On this visit, there were a lot more cruising boats in Coron harbor, including another meet up with Melinda and Brian (Velella). They joined us for dinner at La Sirenetta and for lunch at Sinugba Sa Balay the following day.
After two nights in Coron, our fridge, freezer and pantry were restocked, our bills were paid, our cash and petrol supplies were replenished, our dinghy was lifted in place and we were ready to head back to Busuanga Bay. That’s when we experienced the unthinkable. Suddenly there was a poo fountain spurting out of the holding tank vent for our aft head. Ewwww! Crap geysers are no fun, but apparently not all that uncommon in the yachting world. At least it spewed overboard and not on our deck.
Boat work never ends but it does give us a sense of purpose and some structure to our days. After morning coffee and WiFi time, we usually spend the mornings on boat-related projects and cleaning. One day, Chris fixed our windlass. Another day, we took MOKEN to the dock at BBL to fill our water tanks and wash the deck. In exchange for the time Chris fixed a sliced radar cable on Danny and Yvonne’s boat, they bought us dinner at Al Faro. Then there was the day poor Chris had to jump into the dinghy and try to clear that blocked sewage hose that had resulted in the poo fountain. He even attracted the attention of a huge banded sea snake in the process. One of his more pleasant projects was hooking up and testing our FLIR. This infrared and low light camera will be a useful addition to the navigational tools at our disposal on our upcoming multi-day passage to Borneo and other night passages in the future. Chris also worked on a couple of aft wiring projects related to our VHF antenna and swim deck camera.

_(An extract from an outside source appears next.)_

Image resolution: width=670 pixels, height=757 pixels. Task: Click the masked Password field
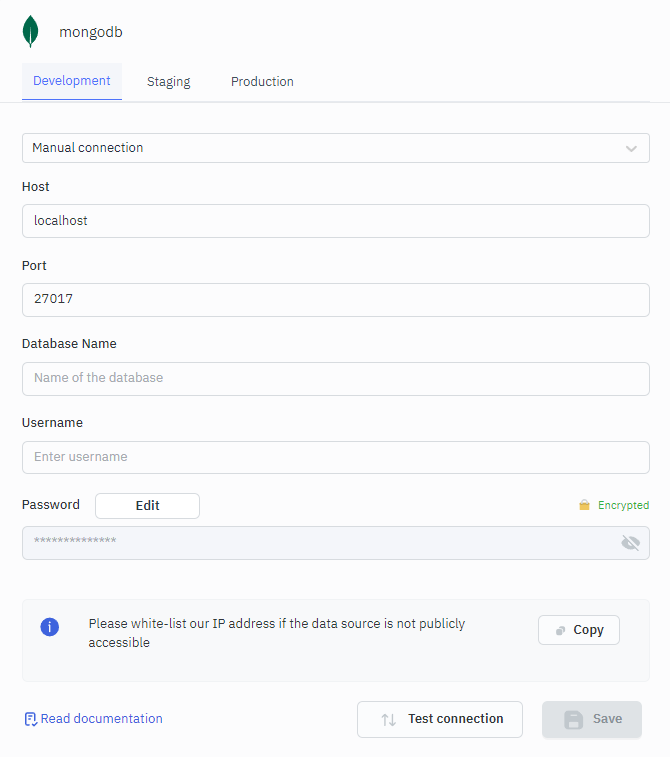pos(320,543)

Mid-month, Chris announced we have a battery problem. Oh boy. When Chris tested our batteries, he discovered one dud. This meant he had to disconnect two (as they are paired), and left us with only four house batteries. Charging improved once the dud was removed, but we will need to monitor closely and replace them once we get to Malaysia.
Being so far from home also has its challenges. For several days, I’d been trying to reach my dad in Canada by phone and email with no luck. After checking with some of his friends and the staff at the retirement community where he lives, I finally discovered that he was in the hospital. When I called, the night nurse gave me an update on his condition and told me he would be in for a few days while they tried to drain fluid from around his heart, run further tests and get his issues sorted. Luckily, I have great friends who also checked in on my dad and provided me with follow-ups over the next few days until he was discharged. Extra special thanks to Marnie at Elim, Jenny, Shelley, Bernie and Rita.
Feeling a bit more confident that my dad was being well looked after and on the road to recovery, we rented a motorbike and rode north through Salvacion and Busuanga to spend a day at Ocam Ocam Beach. Here we found a long stretch of white sand beach with basic Filipino-style beach resorts, huts and hammocks. The water was clear, the beach was mostly clean, and the place was very relaxed. It was so much better than the bustle and mess of Coron, but I expect this will all change in time as development has already started unchecked. We found just one small resto on the beach. Fortunately for us, we were the first to order lunch. Later on the place was packed and the poor lady working there on her own was run off her feet, taking orders, cooking and serving.